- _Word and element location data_
::::
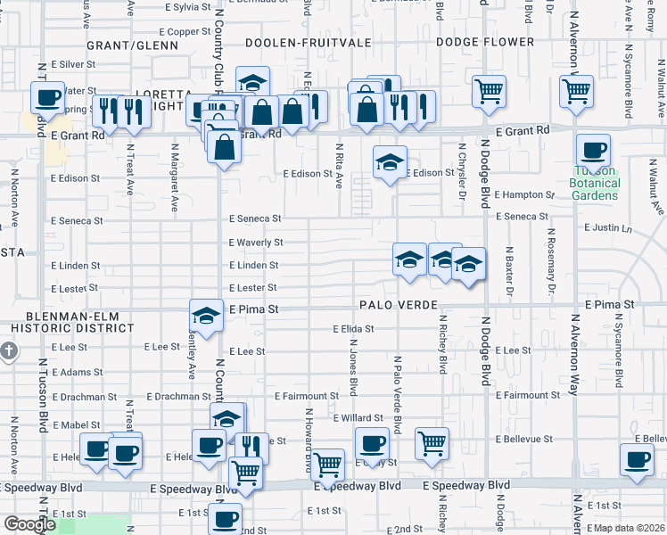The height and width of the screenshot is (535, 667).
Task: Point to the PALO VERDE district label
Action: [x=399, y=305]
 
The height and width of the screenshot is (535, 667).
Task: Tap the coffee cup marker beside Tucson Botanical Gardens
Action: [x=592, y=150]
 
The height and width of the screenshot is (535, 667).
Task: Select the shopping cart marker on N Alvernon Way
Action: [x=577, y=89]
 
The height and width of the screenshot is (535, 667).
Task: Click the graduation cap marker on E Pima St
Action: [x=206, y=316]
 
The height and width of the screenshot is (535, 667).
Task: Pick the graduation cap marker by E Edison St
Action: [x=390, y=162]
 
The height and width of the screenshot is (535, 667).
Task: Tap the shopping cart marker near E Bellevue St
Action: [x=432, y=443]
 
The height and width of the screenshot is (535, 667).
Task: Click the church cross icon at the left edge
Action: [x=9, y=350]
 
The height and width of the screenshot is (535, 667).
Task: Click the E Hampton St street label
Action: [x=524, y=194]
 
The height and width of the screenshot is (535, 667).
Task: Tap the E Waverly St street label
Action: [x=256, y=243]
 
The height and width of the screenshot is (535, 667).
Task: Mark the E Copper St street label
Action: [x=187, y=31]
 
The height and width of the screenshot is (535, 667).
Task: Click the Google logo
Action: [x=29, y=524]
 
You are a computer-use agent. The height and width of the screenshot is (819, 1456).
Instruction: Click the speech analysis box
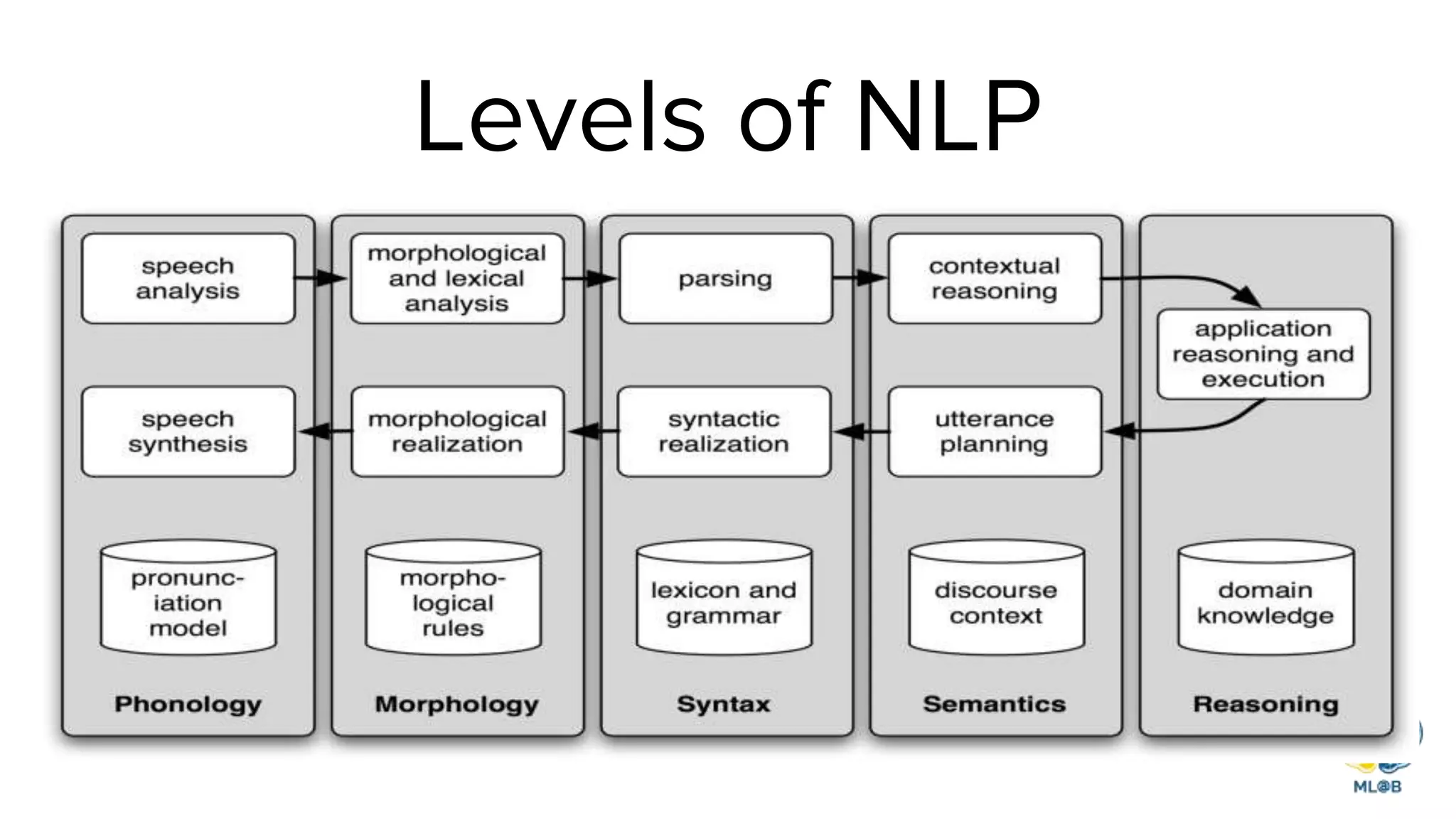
::::
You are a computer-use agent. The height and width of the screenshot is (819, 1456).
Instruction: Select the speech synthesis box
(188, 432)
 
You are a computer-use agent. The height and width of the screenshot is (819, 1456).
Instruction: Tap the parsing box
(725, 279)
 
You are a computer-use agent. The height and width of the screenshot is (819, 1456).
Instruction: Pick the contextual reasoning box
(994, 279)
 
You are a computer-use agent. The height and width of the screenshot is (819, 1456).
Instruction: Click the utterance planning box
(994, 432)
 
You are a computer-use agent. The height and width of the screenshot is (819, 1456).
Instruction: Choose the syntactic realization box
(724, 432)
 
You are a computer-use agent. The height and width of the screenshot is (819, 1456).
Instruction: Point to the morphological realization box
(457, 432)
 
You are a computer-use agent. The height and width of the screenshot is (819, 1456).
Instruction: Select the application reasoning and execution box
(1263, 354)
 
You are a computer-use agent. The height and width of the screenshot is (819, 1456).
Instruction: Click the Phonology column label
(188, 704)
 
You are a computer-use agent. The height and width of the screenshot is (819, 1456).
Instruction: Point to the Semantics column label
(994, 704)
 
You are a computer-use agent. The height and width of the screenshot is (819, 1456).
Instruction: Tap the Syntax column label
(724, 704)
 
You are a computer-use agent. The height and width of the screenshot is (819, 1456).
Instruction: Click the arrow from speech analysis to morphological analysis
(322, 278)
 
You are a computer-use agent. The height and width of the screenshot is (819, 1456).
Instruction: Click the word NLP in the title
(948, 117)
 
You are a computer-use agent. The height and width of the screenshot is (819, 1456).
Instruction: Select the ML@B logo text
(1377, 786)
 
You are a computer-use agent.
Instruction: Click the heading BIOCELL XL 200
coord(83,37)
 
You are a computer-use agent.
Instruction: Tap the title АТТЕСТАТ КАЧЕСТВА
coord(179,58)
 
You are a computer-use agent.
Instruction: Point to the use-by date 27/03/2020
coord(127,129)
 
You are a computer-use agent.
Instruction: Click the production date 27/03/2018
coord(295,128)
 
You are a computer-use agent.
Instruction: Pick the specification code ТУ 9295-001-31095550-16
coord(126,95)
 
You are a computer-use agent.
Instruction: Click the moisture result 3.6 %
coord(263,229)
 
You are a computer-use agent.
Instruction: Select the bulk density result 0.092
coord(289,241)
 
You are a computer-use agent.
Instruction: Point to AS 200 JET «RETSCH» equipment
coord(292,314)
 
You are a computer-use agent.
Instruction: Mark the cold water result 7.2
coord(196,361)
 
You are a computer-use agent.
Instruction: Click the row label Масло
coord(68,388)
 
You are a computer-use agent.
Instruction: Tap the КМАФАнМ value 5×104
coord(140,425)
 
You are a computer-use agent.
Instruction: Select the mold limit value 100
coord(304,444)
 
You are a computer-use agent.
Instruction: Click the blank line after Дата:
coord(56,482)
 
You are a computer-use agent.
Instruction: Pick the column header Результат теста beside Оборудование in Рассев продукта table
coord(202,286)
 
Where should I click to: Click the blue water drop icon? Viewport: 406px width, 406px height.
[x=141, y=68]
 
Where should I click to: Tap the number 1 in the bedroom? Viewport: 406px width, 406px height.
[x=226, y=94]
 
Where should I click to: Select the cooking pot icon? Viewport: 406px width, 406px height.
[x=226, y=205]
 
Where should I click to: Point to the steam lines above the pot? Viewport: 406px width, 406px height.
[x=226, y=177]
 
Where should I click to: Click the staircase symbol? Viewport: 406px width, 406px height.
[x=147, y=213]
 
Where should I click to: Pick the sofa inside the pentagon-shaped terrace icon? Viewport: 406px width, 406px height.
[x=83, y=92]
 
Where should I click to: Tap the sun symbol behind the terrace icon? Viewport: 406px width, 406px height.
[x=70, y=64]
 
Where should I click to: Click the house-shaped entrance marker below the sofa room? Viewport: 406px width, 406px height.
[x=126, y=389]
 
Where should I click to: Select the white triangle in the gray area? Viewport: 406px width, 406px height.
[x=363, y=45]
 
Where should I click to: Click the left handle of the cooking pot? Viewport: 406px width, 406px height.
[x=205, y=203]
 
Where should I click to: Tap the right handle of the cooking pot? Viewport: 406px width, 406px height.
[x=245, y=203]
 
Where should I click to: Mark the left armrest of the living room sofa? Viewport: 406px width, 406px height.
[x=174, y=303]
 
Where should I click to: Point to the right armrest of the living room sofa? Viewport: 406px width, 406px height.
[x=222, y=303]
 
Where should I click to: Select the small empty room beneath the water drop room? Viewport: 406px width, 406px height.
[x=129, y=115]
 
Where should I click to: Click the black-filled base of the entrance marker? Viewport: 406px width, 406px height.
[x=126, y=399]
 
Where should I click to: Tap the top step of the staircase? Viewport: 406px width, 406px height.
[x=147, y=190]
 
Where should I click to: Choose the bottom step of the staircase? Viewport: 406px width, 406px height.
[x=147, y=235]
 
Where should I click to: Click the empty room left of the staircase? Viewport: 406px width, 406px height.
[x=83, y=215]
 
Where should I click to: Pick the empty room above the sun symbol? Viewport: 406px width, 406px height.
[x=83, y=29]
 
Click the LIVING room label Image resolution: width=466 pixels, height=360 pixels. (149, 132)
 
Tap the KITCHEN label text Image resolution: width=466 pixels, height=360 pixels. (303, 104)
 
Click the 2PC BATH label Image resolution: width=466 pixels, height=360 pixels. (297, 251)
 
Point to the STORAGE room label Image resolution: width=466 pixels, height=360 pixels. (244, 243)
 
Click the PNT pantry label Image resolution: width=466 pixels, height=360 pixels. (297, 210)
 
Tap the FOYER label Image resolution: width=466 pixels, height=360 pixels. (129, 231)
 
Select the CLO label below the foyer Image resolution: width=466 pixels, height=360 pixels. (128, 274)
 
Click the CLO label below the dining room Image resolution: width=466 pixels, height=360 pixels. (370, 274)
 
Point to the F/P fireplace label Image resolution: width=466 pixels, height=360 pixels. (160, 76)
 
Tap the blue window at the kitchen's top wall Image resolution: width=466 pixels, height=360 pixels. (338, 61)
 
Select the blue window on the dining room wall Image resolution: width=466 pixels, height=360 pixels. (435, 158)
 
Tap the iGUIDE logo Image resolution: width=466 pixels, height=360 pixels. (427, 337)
::::
Give the rows from the line with "Where should I click to: Click the empty" up to and including the line with "[x=83, y=29]" as a JSON list of strings, one string per line, leaving out blank lines.

- _Response below_
[
  "Where should I click to: Click the empty room left of the staircase? Viewport: 406px width, 406px height.",
  "[x=83, y=215]",
  "Where should I click to: Pick the empty room above the sun symbol? Viewport: 406px width, 406px height.",
  "[x=83, y=29]"
]